**Record extracts:**
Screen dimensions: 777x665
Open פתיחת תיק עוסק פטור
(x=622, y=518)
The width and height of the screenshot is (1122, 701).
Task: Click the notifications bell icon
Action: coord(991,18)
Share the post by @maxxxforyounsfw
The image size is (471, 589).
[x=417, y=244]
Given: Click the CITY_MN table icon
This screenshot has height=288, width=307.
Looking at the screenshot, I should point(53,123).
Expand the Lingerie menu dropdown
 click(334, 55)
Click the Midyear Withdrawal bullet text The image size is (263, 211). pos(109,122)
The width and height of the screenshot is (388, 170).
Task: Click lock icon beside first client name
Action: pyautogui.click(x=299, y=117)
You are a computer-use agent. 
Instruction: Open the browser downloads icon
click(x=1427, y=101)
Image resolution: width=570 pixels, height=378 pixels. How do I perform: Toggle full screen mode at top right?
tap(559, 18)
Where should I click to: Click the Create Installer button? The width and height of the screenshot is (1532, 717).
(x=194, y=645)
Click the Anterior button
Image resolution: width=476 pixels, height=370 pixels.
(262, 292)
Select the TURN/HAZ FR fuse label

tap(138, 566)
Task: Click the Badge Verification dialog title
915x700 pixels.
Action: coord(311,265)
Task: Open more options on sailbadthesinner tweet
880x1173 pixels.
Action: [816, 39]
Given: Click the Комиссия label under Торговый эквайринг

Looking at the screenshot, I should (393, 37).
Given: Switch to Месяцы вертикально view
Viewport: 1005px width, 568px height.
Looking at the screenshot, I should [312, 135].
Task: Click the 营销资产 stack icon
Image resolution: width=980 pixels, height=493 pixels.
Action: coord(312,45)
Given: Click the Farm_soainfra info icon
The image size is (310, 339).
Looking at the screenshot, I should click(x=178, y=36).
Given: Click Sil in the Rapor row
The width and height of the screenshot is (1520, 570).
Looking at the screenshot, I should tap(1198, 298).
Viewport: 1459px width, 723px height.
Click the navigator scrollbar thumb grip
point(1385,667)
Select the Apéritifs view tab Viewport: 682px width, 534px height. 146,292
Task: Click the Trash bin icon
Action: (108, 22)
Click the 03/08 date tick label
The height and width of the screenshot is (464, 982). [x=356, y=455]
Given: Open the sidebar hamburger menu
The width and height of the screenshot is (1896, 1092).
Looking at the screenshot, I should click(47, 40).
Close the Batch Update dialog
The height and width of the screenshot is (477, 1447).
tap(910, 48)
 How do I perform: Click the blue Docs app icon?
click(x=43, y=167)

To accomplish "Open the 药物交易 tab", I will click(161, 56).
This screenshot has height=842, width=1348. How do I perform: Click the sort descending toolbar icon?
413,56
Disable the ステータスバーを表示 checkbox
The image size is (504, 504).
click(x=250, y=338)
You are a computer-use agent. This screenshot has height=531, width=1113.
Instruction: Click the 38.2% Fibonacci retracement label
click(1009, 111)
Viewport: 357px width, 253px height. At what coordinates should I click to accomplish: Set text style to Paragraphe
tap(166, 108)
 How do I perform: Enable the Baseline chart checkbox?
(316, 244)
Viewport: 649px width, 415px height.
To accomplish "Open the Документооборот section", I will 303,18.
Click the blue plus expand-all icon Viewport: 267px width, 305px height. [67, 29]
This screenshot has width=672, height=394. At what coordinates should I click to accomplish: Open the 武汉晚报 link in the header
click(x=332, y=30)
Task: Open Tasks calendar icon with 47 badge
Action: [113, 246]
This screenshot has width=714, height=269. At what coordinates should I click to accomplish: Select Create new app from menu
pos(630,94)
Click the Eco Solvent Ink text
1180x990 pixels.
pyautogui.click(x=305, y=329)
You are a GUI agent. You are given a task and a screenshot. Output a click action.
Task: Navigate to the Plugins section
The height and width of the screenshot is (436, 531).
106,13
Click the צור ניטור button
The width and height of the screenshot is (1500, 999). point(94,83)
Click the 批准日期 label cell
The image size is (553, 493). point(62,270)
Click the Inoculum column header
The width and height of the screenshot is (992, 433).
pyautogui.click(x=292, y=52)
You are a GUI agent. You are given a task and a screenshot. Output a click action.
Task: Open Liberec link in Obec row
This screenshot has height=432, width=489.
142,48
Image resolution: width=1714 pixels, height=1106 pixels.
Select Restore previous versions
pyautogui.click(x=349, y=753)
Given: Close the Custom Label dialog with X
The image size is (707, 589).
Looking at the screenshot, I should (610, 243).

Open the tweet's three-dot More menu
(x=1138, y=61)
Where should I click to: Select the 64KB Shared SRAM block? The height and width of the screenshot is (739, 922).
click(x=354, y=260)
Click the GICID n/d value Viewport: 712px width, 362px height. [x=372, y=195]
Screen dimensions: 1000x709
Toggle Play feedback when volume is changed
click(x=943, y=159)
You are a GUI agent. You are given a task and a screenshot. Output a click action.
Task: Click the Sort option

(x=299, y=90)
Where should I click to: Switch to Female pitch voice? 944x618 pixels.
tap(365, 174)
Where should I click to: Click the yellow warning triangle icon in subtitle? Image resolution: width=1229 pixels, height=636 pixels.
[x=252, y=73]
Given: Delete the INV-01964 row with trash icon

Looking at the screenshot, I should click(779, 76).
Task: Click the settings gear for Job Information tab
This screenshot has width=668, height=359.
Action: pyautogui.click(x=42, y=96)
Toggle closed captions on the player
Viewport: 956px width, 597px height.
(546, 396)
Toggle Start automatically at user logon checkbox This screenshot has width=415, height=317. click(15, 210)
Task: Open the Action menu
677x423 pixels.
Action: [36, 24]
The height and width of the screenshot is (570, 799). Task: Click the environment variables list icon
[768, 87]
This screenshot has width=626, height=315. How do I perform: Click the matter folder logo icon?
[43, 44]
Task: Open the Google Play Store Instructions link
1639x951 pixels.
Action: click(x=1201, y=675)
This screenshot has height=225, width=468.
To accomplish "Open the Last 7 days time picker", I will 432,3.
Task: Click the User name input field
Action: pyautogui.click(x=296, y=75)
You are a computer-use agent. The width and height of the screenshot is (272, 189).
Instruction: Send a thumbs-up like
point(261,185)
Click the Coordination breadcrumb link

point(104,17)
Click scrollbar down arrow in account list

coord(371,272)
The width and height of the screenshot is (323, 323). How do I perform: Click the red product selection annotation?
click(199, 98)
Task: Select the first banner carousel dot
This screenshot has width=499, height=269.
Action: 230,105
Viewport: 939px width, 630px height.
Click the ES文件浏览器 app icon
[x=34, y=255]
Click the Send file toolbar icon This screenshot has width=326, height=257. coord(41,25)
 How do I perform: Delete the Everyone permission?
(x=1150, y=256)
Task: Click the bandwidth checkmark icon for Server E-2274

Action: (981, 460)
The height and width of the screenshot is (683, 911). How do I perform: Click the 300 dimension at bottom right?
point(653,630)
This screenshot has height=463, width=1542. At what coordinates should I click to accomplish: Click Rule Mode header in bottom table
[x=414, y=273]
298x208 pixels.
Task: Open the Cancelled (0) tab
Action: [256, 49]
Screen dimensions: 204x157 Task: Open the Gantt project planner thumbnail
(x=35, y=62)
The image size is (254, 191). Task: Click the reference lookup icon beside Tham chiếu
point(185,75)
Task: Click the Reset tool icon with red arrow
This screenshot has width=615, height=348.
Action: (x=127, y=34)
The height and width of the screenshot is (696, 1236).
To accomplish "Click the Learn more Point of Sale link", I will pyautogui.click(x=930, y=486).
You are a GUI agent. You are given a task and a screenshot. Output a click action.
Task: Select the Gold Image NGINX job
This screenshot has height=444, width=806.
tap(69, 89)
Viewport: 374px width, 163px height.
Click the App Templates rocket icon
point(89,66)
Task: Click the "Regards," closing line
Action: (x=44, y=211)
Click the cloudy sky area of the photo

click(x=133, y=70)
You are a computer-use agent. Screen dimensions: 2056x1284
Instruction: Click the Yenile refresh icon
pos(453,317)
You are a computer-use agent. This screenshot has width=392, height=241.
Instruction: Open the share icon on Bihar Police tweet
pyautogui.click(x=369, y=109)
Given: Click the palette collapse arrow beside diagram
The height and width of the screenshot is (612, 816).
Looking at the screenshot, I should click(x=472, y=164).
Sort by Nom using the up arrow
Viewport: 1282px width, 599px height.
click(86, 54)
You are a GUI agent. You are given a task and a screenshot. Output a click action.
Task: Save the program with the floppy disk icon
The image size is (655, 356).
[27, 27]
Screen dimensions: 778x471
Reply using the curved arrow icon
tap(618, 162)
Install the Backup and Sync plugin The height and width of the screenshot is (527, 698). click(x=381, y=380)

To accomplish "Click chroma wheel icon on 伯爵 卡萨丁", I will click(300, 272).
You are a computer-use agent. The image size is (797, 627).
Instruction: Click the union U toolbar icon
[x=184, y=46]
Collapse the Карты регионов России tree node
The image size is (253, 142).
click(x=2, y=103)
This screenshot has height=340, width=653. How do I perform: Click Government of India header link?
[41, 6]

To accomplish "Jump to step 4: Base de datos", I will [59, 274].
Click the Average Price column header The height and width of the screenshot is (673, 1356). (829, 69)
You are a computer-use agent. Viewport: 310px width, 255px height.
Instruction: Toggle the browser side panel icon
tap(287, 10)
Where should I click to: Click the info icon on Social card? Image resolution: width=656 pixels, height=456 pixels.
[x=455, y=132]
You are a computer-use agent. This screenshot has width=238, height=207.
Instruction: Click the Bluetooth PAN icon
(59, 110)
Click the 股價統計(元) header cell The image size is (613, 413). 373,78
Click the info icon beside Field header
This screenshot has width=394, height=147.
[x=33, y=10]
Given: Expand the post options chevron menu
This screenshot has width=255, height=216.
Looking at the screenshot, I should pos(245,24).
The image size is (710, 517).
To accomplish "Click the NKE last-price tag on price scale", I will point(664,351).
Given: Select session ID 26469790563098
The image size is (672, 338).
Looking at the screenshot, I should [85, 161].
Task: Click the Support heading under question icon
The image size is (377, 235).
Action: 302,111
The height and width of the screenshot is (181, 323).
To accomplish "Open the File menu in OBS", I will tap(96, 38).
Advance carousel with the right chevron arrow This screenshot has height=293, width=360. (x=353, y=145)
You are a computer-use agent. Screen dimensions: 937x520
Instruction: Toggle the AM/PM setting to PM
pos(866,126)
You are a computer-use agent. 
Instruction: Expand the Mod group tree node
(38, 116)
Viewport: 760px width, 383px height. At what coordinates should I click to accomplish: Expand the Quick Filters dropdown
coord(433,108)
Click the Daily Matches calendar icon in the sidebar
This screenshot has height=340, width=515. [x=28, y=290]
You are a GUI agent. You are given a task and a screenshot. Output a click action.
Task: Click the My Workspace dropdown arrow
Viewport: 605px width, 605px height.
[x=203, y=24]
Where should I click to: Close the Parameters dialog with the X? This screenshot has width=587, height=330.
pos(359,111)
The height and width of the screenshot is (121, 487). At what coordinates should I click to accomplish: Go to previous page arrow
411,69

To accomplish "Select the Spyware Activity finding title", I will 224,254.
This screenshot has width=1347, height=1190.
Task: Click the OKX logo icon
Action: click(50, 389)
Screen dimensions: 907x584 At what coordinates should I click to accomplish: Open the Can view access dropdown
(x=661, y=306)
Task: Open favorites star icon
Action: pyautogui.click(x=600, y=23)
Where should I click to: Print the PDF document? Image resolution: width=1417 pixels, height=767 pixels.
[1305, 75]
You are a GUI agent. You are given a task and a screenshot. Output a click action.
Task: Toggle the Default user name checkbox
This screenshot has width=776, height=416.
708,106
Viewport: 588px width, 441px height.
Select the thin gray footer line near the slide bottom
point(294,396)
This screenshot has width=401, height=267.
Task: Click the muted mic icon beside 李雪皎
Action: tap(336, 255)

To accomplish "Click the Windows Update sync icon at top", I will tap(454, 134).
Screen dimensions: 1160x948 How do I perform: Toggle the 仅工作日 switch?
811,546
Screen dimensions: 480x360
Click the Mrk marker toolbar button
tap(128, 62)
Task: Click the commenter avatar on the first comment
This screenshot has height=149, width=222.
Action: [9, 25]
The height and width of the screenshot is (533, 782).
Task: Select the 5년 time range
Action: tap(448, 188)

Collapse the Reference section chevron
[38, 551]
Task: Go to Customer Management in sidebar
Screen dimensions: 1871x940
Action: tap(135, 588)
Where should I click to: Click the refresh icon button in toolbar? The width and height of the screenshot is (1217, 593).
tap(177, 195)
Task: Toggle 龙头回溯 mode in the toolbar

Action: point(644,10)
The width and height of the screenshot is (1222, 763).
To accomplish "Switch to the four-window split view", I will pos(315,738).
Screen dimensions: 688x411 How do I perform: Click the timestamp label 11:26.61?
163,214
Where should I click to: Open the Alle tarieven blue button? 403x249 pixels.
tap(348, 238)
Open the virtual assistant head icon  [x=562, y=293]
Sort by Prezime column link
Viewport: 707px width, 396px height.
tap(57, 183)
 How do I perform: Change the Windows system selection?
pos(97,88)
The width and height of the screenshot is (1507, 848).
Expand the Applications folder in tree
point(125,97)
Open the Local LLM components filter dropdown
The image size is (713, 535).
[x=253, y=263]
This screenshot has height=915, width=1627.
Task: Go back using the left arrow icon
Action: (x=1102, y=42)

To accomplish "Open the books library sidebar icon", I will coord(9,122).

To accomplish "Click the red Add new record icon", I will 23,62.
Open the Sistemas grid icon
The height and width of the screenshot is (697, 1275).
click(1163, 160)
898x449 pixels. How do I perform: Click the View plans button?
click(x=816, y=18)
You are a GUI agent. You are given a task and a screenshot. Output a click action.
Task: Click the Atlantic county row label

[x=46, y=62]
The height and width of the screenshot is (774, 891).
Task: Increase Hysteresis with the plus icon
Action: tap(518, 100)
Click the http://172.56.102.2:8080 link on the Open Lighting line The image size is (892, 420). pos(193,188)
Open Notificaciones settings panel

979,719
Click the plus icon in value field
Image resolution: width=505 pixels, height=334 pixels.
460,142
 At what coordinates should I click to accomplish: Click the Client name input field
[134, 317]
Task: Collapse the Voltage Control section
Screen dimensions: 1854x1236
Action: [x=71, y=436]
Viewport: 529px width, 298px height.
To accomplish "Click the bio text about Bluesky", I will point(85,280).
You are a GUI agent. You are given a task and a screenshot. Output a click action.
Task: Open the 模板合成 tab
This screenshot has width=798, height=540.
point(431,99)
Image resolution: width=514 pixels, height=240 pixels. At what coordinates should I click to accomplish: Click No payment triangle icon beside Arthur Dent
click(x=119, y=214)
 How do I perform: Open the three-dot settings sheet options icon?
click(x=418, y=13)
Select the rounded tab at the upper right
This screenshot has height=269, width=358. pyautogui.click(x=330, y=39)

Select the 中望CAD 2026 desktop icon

**Task objective:** Repeat, word for word, the part of the lines above that opens with the line containing "How do I perform: Change" and closes with the line containing "I will coord(9,122).", both included.

**The reply:**
 How do I perform: Change the Windows system selection?
pos(97,88)
The width and height of the screenshot is (1507, 848).
Expand the Applications folder in tree
point(125,97)
Open the Local LLM components filter dropdown
The image size is (713, 535).
[x=253, y=263]
This screenshot has height=915, width=1627.
Task: Go back using the left arrow icon
Action: (x=1102, y=42)

To accomplish "Open the books library sidebar icon", I will coord(9,122).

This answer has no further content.